** RECORDS FOR THIS TASK follows **
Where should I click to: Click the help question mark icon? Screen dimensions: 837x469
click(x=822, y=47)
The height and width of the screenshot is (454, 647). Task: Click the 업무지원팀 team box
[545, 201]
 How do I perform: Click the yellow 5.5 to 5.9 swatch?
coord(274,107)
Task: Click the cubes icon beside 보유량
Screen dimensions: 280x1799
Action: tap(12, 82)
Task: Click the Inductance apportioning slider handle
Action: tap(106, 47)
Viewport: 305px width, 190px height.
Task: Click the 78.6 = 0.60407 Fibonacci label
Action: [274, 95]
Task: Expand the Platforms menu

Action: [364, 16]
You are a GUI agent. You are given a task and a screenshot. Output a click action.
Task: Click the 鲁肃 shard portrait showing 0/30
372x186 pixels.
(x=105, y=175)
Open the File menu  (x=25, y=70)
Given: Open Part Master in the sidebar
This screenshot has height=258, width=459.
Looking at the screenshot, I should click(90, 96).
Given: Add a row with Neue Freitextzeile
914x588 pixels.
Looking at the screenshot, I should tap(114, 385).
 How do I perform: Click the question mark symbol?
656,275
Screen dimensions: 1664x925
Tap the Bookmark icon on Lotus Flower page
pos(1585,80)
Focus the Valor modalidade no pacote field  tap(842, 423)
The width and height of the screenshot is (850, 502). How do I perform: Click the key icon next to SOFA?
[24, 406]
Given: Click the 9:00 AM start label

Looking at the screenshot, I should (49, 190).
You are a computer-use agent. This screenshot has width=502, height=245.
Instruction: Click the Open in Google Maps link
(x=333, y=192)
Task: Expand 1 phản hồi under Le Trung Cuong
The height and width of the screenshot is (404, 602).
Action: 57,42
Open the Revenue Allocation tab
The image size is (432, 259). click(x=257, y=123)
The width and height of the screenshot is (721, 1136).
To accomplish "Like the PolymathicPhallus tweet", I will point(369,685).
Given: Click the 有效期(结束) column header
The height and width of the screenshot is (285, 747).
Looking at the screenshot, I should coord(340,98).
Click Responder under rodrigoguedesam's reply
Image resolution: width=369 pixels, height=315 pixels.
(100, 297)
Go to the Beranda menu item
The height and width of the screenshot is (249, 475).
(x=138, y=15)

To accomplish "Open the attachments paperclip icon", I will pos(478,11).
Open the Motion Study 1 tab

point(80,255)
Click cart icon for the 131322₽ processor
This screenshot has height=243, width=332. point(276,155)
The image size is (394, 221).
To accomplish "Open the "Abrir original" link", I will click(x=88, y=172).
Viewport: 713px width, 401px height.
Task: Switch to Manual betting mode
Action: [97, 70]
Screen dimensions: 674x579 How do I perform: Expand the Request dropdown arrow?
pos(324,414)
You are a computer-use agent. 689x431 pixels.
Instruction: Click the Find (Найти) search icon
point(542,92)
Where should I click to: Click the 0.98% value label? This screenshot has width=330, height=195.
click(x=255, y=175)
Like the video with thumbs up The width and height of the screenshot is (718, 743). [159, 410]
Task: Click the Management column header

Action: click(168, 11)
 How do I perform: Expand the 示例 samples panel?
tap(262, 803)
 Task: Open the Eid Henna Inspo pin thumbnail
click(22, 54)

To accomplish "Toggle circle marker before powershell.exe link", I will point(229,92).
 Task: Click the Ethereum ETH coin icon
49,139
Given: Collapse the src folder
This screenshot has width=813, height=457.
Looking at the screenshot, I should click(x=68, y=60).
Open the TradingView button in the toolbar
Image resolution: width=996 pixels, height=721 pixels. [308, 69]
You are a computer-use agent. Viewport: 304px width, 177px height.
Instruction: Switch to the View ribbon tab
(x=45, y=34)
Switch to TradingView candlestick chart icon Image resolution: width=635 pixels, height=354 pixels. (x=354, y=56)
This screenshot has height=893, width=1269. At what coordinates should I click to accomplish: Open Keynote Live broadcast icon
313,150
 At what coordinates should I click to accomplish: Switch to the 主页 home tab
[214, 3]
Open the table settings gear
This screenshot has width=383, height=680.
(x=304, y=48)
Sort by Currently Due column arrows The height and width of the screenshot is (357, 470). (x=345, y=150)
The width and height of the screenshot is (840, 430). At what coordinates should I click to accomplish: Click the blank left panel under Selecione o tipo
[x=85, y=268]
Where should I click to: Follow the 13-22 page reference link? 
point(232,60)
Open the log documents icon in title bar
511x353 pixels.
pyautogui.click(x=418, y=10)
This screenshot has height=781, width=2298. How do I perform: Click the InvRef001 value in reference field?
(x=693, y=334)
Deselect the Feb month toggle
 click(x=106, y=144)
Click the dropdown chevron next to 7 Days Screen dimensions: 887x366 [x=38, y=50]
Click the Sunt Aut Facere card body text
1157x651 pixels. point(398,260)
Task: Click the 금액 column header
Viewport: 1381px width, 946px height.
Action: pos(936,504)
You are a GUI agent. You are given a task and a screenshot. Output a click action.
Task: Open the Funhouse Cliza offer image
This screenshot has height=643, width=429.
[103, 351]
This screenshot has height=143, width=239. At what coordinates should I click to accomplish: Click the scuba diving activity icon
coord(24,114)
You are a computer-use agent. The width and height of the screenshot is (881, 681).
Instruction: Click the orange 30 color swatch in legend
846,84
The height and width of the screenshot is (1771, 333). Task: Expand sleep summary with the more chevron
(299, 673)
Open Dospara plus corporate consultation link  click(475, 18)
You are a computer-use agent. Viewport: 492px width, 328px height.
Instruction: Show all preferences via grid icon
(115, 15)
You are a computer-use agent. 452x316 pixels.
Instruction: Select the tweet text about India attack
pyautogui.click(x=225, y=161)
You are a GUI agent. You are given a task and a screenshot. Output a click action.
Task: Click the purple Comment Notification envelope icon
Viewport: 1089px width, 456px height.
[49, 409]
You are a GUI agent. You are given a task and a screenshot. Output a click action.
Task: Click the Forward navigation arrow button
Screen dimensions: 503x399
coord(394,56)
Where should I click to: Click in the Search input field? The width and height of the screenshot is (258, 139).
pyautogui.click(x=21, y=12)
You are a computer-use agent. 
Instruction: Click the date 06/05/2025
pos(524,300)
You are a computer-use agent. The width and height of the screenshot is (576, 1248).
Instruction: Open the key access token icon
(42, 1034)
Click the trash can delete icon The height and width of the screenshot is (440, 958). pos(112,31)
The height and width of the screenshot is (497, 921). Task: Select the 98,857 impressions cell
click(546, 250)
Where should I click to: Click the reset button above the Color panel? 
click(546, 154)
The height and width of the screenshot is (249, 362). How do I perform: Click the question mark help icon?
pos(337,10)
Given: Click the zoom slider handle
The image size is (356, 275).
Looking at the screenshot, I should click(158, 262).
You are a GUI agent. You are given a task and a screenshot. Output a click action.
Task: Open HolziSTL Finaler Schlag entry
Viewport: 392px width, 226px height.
** End of RECORDS FOR THIS TASK **
Read through the entries, then copy every line where the string "computer" is found.

You are a computer-use agent. This screenshot has width=502, height=245.
You are a computer-use agent. 689x431 pixels.
You are a computer-use agent. Viewport: 304px width, 177px height.
You are a computer-use agent. The width and height of the screenshot is (881, 681).
You are a computer-use agent. Viewport: 492px width, 328px height.
You are a computer-use agent. 452x316 pixels.
You are a computer-use agent. 
You are a computer-use agent. The width and height of the screenshot is (576, 1248).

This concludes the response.